The goal is to give you a simple overview of the most important numbers. There is a full section about estimated savings which we will explain in more detail here:
Data Annotation Savings:
Computed using the following formula:
savings = #samples x annotation_cost
For the annotation cost we use industry numbers:
- Classification: $0.30
- Object Detection: $1.20
- Segmentation: $6.00
It is possible to customize the report with your own internal figures.
CO2 Savings:
Computed using the following formula:
savings = #samples x CO2_emission
We derive the CO2 emission per sample from: Energy and Policy Considerations for Deep Learning in NLP
Using the reported number of CO2 emission per pound CO2e = 0.954pt together with average training times for models we can derive the estimated CO2 emission per sample. Note that the 0.954pt are pounds per kilowatt-hour. Typically CO2 equivalents (CO2e) use kg instead. And since 1 pound is 0.45kg we end up with 0.4289kg CO2e/kWh.

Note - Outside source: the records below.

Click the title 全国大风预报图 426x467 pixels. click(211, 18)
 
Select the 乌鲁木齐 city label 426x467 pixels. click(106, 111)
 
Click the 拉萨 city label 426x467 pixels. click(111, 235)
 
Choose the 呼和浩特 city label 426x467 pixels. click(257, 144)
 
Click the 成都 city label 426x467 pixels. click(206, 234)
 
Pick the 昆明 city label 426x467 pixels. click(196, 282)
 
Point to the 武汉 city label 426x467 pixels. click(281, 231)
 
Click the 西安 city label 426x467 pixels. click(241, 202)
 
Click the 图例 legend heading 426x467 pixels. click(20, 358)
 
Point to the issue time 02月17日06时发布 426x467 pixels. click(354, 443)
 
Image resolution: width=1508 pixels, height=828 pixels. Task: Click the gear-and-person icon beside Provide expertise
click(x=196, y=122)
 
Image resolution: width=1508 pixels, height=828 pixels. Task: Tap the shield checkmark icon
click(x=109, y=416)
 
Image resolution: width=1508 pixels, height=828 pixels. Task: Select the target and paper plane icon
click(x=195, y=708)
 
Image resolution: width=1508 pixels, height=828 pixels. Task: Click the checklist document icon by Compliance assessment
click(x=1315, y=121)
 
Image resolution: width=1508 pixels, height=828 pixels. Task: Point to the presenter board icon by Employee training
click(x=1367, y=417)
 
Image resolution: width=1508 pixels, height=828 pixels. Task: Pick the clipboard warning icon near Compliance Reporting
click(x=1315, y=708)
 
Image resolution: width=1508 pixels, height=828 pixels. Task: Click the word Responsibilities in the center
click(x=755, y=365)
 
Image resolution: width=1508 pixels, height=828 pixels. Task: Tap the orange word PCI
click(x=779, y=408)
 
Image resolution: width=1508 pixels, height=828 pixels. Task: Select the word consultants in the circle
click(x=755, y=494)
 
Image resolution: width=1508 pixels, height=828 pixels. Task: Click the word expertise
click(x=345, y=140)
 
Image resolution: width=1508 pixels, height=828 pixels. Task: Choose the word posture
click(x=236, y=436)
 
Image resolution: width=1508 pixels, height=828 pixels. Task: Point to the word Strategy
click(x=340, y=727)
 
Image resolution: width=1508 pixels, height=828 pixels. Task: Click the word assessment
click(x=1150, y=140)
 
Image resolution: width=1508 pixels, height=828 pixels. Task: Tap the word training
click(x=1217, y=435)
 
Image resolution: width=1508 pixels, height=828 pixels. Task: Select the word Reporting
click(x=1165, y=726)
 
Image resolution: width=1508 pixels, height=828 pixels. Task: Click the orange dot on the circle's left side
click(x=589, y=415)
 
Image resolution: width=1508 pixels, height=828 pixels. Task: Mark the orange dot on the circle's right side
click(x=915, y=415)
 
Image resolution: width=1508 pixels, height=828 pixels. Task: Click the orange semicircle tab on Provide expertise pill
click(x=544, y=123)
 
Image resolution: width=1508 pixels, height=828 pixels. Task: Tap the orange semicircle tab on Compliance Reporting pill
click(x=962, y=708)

For the training time and power consumption, we use the following numbers from our experiments.
(Note that we don't train models to their peak accuracy like in research but rather try to find a good balance between training time and accuracy):
- Training an image classifier on
800k samples for 8 days on 1 P100 GPU --> 24.7kg CO2e (8 days x 24h x 300W x 0.4289 kg CO2e/kWh) - Training an object detection model on
110k samples for 4 days on 1 P100 GPU --> 12.35kg CO2e - Training an image segmentation model on
3k samples for 2 days on 1 P100 GPU --> 6.18kg CO2e
The per sample CO2 emissions are:
- 0.0000308 kg
- 0.00011 kg
- 0.0021 kg
As expected, the CO2 emission only scales with the number of GPUs and days for the training. Think about the three example scenarios for the reported training dataset size and time: Classification on ImageNet using a ResNet-50, Object Detection on MS COCO with a Retinanet, Segmentation using an E-Net on Cityscapes.